Energies, Fuels and Chemicals for Sustainability (ECI2D)

Deputy Manager : PUZENAT Eric

See permanent staff list

 

In the near future, the energy transition will profoundly affect fuels and chemicals production methods.  The ECI2D team is working on three main themes for sustainable development in the field of heterogeneous catalysis:

In these three areas of research, and integrating strong industrial and academic partnerships, the team aims at the improvement and deeper understanding of existing catalytic processes as well as the development of innovative ways of transforming hydrocarbons, alcohols or biomass, and producing solar fuels through the design of dedicated catalysts. The methodology and expertise of the team consists in the preparation of multifunctional catalysts and their detailed physico-chemical characterization, especially using in situ or operando methods. In addition, catalyst properties are evaluated using model or real feeds to improve the understanding of reaction mechanisms and to develop more realistic kinetic modeling. The complexity of the topics and the comprehensive approach, from catalyst design right through to conversion of real feedstocks, is unique in France. In addition, a high level of expertise in hydrotreating on metal sulfide catalysts, mild oxidation and dehydration on oxides, catalysis by metals and (nano)alloys, and photocatalysis for energy imparts an interdisciplinary character to our team, favorable to innovation and international recognition by both academic and industrial actors. Lastly, the team develops specific and original analytic tools dedicated to the above-mentioned scientific topics, in particular advanced product separation techniques (GCxGC-FID/MS) for in-depth understanding of complex feeds, and spectroscopic in situ/operando techniques for characterization of catalyst active sites.

**Extracted records**.
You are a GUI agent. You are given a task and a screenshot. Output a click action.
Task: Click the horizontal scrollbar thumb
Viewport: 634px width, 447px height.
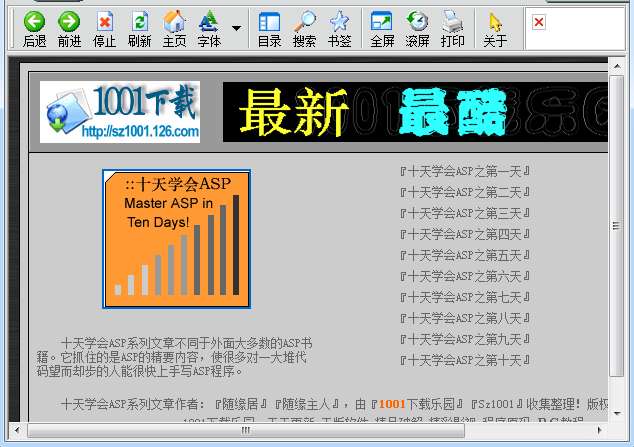pyautogui.click(x=246, y=430)
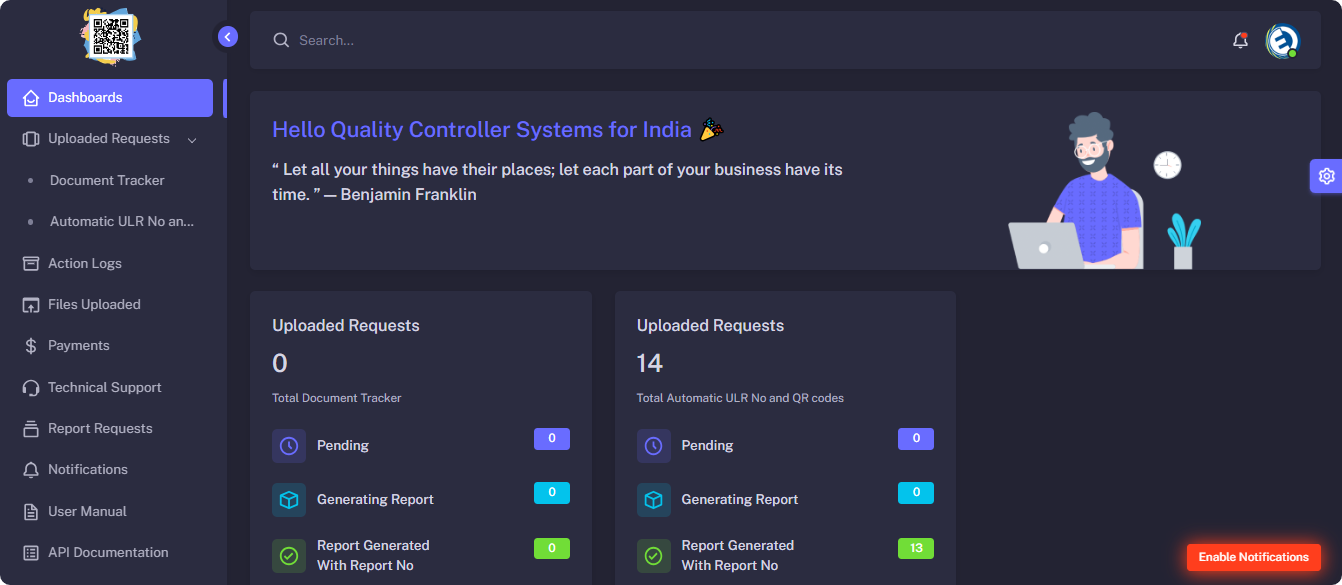Click the Technical Support headset icon
Image resolution: width=1342 pixels, height=585 pixels.
[x=30, y=387]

**Problems to solve**.
A) The team description says catalyst properties are tested with model or real feeds. What reason does it give for doing this?
B) Answer these questions from the team description.
(i) Who is listed as Deputy Manager?
(ii) Which advanced product separation technique does the team develop for in-depth understanding of complex feeds?
(iii) What does the text call unique in France?

**Solution list**.
A) The team tests catalyst properties with model or real feeds to improve its understanding of reaction mechanisms. It also does this to develop more realistic kinetic modeling.

B)
(i) PUZENAT Eric
(ii) GCxGC-FID/MS
(iii) The complexity of the topics and the comprehensive approach, from catalyst design right through to conversion of real feedstocks